Brand Ambassador

Kang Gareng mongkog atinya. Dia ditapuk.. eh.. didapuk menjadi brand ambassador satu produk salep kulit yang sudah kawentar, yakni Salep Kulit Cap Nglotjop. Salep kulit yang diklaim mampu menangkal semua keluhan penyakit kulit. Jika salep panu ngilangin panu, salep koreng ngilangi koreng, dan salep kudis ngilangin kudis, maka salep kulit Nglotjop ini diklaim mampu ngilangin kulit.. eh.. penyakit kulit sampai nglocop. Nglocop adalah istilah untuk kondisi kulit yang mengelupas.

Demikian juga kang Petruk, lagi seneng hatinya karena dia juga dijadikan duta tertib lalu lintas. Kapolres Karang Tumaritis sedang gencar mengkampanyekan tertib berlalu lintas di jalan raya. Dan Kang Petruk dirasa pantes untuk didapuk menjadi duta tertib lalu lintas.

Dengan menjadi brand ambassador satu produk salep kulit dan duta tertib lalu lintas, maka kang Gareng dan Kang Petruk harus mengikuti tata aturan yang diberlakukan pada keduanya. Misalnya pada kang Gareng, sebagai Brand Ambassador kang gareng harus mampu tampil dengan kulit mulus, bersih dan bebas penyakit kulit. Kalo tiba-tiba Kang gareng maju ke tampil dalam kondisi kulit gudigen, kadasen dan kemproh, maka dia bisa dicuthat dan dicoret dari posisi Brand Ambassador. Maka mau tak mau Kang Gareng kudu rajin mandi, jaga kebersihan kulit dan tampil kinclong. Gak lagi adus kali bareng kebo piaraannya, atau tampil ke khalayak sampil thithil gudig. Karena hal tersebut akan menjatuhkan wibawa dan nama baik brand produk yang dibawanya.

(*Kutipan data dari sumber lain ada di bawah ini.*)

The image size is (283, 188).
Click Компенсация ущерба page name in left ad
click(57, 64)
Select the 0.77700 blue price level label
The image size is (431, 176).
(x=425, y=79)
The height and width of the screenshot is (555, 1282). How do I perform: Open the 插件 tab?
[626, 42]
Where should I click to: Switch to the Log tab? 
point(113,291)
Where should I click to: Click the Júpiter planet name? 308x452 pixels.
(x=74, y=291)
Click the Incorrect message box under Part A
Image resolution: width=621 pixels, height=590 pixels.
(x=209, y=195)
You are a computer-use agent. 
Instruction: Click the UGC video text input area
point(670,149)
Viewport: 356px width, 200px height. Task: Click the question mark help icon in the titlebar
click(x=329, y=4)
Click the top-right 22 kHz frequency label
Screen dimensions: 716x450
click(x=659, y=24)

Demikian juga dengan Kang Petruk. Sebagai Duta Tertib  Lalu Lintas, Kang petruk dituntut untuk santun berlalu lintas. Lampu merah ditaati, surat-surat kendaraan dilengkapi, rambu-rambu dihormati dan tidak main sogok ke polisi. Kalau ketanggor bin ketahuan kang Petruk nylonong lampu merah, maka hujatan publik akan gencar diarahkan kepada kang Petruk. Mengapa begitu? Padahal yang suka nylonong lampu merah kan gak hanya kang Petruk? Betul, yang suka nglanggar lampu merah tidak hanya kang Petruk, tapi karena posisi  Duta Tertib Lalu Lintas ini maka kang Petruk punya beban lebih. Dan pelanggaran atas tanggung jawab sebagai  duta ini akan lebih menjadi perhatian dibanding mereka yang cuma warga biasa.

Satu hal yang dilupakan oleh muslimin dan juga umat Islam  adalah, dengan memeluk agama Islam maka otomatis dia menjadi muslim yang merupakan duta kebaikan. Brand Ambassador atas produk kebaikan. Muslimin lupa bahwa sejatinya dirinya adalah duta bagi segala bentuk-bentuk kebaikan. Duta kedisiplinan, duta kesopanan, duta kesantunan, duta hidup sehat, duta tepat janji, duta kejujuran, duta hidup amanah, duta kecerdasan dan beraragam duta-duta lainnya yang beraroma kebaikan.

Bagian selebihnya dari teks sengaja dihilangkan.